Maya tem dezesseis e é a segunda no comando da casa. Quando Lochan está muito cansado ou precisa mesmo estudar, ela toma conta das crianças e de todo o resto. Eles são muito unidos. Daquele tipo de união que você não precisa dizer nada para a pessoa saber o que você está pensando.
Kit tem treze anos, e é um adolescente no sentido real da palavra. Tem birras, se comporta mal, chega fora do horário e arruma confusão onde não precisa. Tiffin tem cerca de dez e um capetinha. Desse tipo de menino que se der um chocolate, fica pulando pela casa até não aguentar mais. Willa tem cinco e é o xodó da família. Uma menina doce que sempre tem necessidade da presença de pessoas ao seu redor, e que sente bastante saudade da mãe.
Lochan e Maya tem a difícil missão de ajudar e controlar os mais novos. Além de lidar com pouco dinheiro para sobreviver, e evitar a todo custo o serviço social, que facilmente pode separar os irmãos se souber que eles estão se criando sozinhos. E como Lochan tem essa psicose com todas as outras pessoas do mundo, ele se vira nos trinta para dar conta de tudo sem ajuda da mãe.
É assim, se comportando como pais dos mais novos, que Lochan e Maya começam a perceber que o nível de intimidade que eles tem é maior do que a que dois irmãos deveriam ter. E é exatamente quando começam a perceber isso, que o mundo deles começa a mudar, e o que parecia ser uma vida complicada, fica mais difícil ainda.
Depois que acabei esse livro eu fui ler mais sobre esse lance de incesto, e aprender sobre a definição social da situação em si. Li bastante escritos de um antropólogo chamado Leví-Strauss, com o livro As estruturas elementares do parentesco; como também li Freud e todo o complexo de Édipo que pôs nome e trouxe para o ramo da psicologia algo que antes era puramente cultural.

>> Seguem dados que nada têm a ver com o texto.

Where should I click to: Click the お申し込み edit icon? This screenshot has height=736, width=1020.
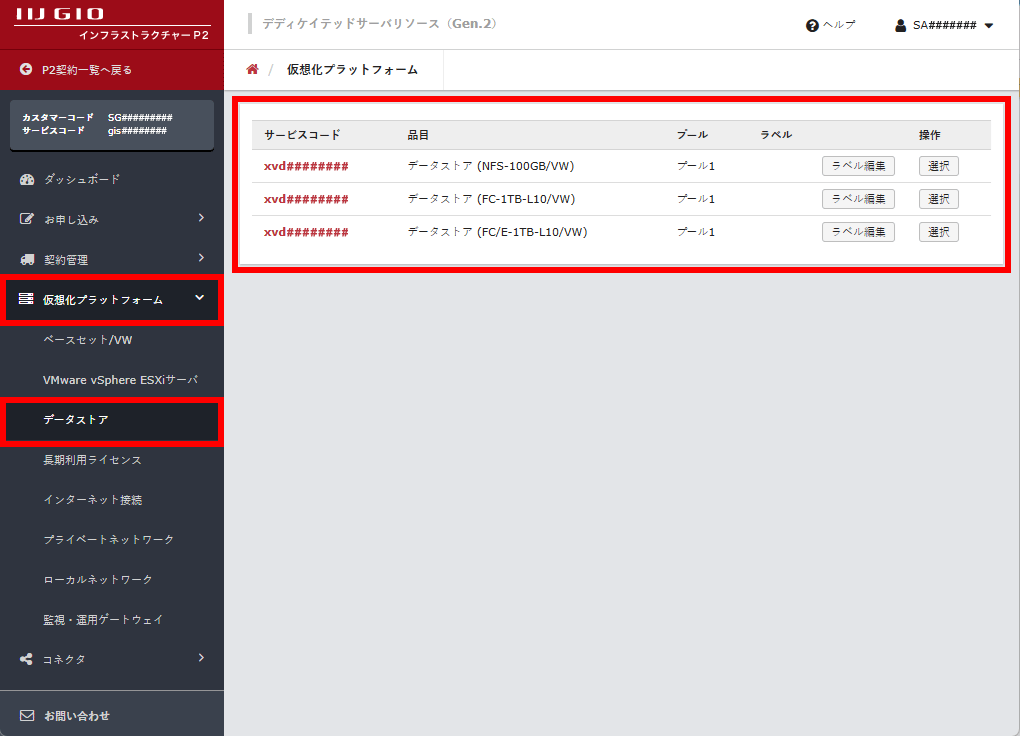27,219
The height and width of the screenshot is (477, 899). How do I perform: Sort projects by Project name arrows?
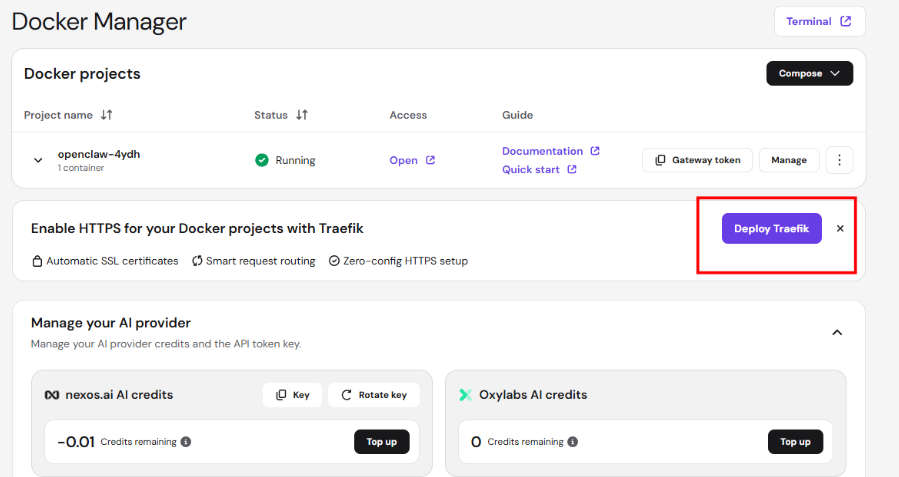107,115
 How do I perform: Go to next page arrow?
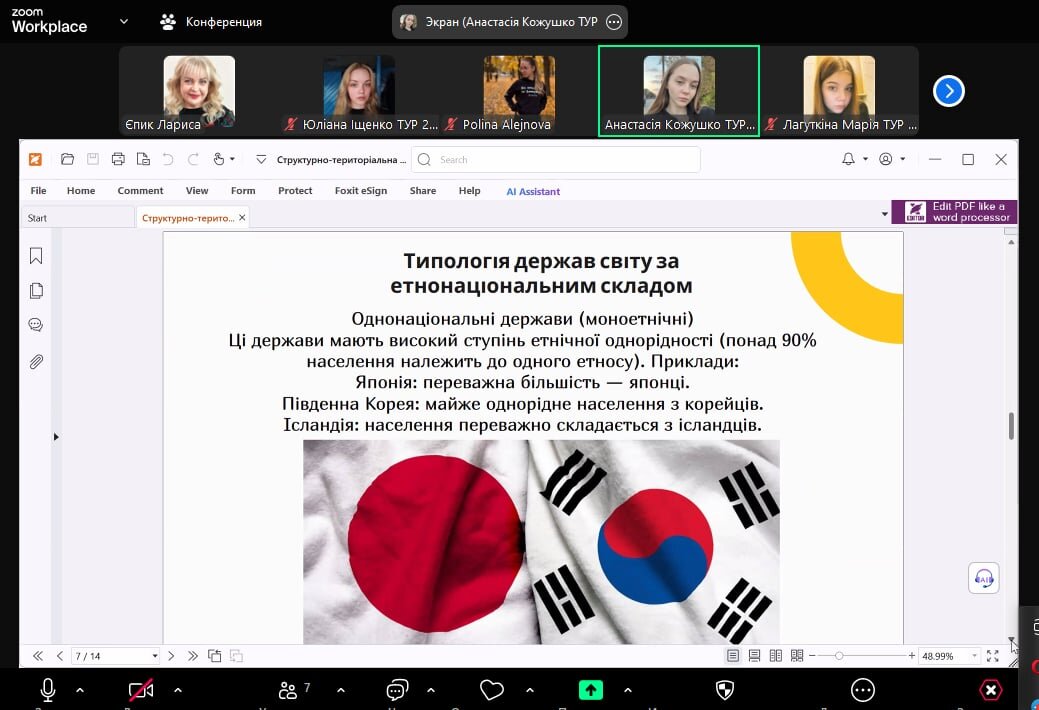[x=171, y=656]
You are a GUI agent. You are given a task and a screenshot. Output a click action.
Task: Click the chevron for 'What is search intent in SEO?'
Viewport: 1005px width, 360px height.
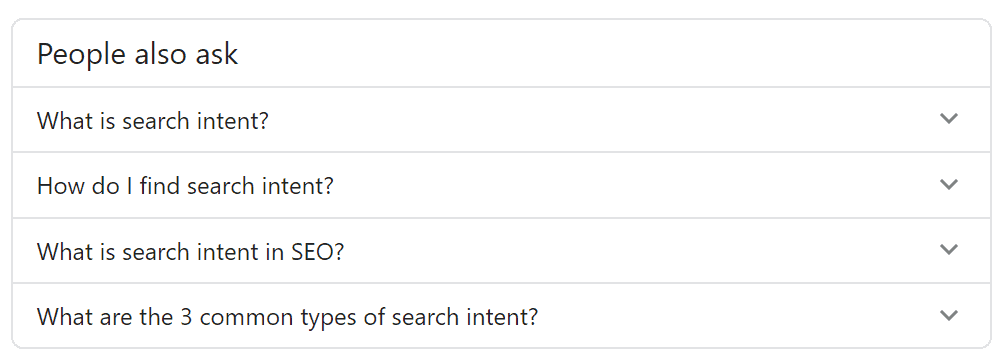coord(948,250)
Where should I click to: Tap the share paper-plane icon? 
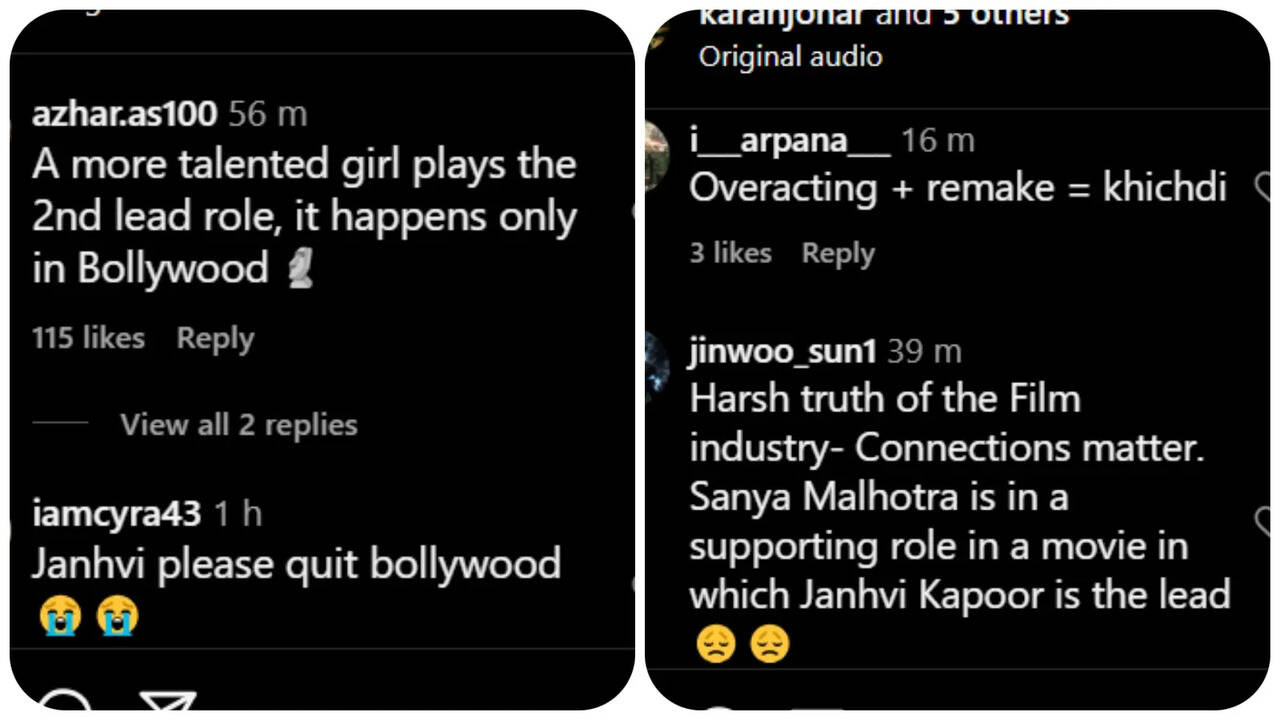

Hoje temos uma percepção de incesto muito diferente do que se tinha no início dos tempos. Todo bom curioso sabe que na idade antiga, e até na idade média, era comum as famílias terem relacionamentos de nível sexual dentro do seio familiar. Quantos casos se sabe de reis que queriam manter o trono na família e colocavam as filhas no lugar das rainhas quando estas morriam? Vários! Esse lance de endogamia era comum na época porque eles não queriam abrir suas fronteiras para desconhecidos.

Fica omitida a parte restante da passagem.